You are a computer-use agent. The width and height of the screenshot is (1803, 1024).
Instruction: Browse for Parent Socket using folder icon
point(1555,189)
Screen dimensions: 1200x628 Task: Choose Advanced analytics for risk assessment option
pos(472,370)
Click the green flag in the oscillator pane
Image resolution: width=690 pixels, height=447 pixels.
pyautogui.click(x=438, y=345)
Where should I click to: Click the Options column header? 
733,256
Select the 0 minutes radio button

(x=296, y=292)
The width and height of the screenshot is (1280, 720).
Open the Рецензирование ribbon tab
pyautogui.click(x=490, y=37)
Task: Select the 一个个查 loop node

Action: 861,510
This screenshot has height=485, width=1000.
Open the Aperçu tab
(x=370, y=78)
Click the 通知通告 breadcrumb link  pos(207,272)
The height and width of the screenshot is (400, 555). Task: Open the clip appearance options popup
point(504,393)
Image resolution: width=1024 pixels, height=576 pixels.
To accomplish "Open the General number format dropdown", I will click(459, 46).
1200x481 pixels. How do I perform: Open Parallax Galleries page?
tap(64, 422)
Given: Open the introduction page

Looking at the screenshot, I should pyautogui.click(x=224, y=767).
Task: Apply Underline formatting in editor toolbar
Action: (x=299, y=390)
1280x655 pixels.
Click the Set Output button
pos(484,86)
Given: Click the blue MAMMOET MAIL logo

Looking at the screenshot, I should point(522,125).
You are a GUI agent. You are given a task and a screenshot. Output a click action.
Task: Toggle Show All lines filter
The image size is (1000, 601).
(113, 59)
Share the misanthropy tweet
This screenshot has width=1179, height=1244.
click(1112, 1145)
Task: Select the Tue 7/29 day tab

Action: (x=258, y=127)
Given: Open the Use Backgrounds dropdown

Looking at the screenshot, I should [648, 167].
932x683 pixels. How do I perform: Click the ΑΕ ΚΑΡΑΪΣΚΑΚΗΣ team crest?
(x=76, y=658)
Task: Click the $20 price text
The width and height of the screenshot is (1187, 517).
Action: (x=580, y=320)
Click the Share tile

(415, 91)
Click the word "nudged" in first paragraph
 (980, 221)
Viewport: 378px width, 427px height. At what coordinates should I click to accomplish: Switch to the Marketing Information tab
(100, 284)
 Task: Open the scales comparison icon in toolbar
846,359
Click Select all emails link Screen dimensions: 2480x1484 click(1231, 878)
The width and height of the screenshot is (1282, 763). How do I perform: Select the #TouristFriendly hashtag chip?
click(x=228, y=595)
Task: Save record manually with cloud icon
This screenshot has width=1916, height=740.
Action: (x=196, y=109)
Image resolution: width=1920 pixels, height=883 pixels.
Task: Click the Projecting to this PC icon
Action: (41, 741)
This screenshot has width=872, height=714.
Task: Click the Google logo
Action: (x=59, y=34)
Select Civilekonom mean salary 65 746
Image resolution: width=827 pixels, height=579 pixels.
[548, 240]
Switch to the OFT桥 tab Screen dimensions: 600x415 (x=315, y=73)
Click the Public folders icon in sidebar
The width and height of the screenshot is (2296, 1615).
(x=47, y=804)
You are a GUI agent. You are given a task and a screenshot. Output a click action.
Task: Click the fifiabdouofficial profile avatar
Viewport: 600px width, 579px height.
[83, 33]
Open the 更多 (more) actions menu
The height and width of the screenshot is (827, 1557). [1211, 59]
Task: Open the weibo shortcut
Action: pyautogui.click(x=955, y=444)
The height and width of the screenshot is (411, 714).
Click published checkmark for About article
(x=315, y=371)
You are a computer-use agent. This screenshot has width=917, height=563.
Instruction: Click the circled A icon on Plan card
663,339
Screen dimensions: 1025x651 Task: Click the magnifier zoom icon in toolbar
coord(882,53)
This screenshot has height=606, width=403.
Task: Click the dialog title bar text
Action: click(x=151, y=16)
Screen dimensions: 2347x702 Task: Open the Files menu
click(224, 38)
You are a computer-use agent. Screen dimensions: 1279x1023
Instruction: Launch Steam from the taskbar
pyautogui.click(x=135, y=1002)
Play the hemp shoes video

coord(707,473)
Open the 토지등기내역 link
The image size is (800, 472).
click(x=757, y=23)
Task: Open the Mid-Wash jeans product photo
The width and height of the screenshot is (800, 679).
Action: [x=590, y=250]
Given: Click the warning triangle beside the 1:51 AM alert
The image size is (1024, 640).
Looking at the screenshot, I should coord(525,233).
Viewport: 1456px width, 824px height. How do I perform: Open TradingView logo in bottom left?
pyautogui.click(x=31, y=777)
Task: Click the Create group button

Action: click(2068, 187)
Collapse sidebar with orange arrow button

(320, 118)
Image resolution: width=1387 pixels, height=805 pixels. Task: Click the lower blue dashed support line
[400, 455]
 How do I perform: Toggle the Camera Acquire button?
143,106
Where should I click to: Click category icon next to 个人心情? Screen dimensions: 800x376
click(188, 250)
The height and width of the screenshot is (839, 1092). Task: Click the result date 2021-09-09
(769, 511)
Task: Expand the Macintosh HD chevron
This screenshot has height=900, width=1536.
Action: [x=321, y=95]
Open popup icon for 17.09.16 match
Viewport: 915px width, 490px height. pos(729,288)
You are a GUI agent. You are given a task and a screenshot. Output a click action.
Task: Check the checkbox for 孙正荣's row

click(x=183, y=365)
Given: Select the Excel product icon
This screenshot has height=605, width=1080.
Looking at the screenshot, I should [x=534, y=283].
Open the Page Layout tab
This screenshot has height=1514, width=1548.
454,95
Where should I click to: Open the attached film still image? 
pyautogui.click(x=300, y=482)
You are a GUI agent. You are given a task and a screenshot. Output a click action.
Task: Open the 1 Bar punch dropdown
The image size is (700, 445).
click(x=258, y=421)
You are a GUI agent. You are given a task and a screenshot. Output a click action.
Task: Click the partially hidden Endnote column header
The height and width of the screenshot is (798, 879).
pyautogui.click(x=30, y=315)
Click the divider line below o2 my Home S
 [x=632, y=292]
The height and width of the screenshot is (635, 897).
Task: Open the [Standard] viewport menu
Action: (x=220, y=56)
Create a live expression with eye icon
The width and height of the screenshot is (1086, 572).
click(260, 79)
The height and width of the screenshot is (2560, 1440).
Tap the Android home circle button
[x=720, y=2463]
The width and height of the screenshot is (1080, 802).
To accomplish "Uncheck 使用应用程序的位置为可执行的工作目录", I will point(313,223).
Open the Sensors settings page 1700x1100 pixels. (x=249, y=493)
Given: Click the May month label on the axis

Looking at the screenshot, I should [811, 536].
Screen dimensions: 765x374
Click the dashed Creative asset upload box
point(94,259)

■ **About this task**: Starting at the line that contains "Where should I click to: Open", output every remaining line of the data exactly, and stop after the last one.

■ **Task output**:
Where should I click to: Open the attached film still image? 
pyautogui.click(x=300, y=482)
You are a GUI agent. You are given a task and a screenshot. Output a click action.
Task: Open the 1 Bar punch dropdown
The image size is (700, 445).
click(x=258, y=421)
You are a GUI agent. You are given a task and a screenshot. Output a click action.
Task: Click the partially hidden Endnote column header
The height and width of the screenshot is (798, 879).
pyautogui.click(x=30, y=315)
Click the divider line below o2 my Home S
 [x=632, y=292]
The height and width of the screenshot is (635, 897).
Task: Open the [Standard] viewport menu
Action: (x=220, y=56)
Create a live expression with eye icon
The width and height of the screenshot is (1086, 572).
click(260, 79)
The height and width of the screenshot is (2560, 1440).
Tap the Android home circle button
[x=720, y=2463]
The width and height of the screenshot is (1080, 802).
To accomplish "Uncheck 使用应用程序的位置为可执行的工作目录", I will point(313,223).
Open the Sensors settings page 1700x1100 pixels. (x=249, y=493)
Given: Click the May month label on the axis

Looking at the screenshot, I should [811, 536].
Screen dimensions: 765x374
Click the dashed Creative asset upload box
point(94,259)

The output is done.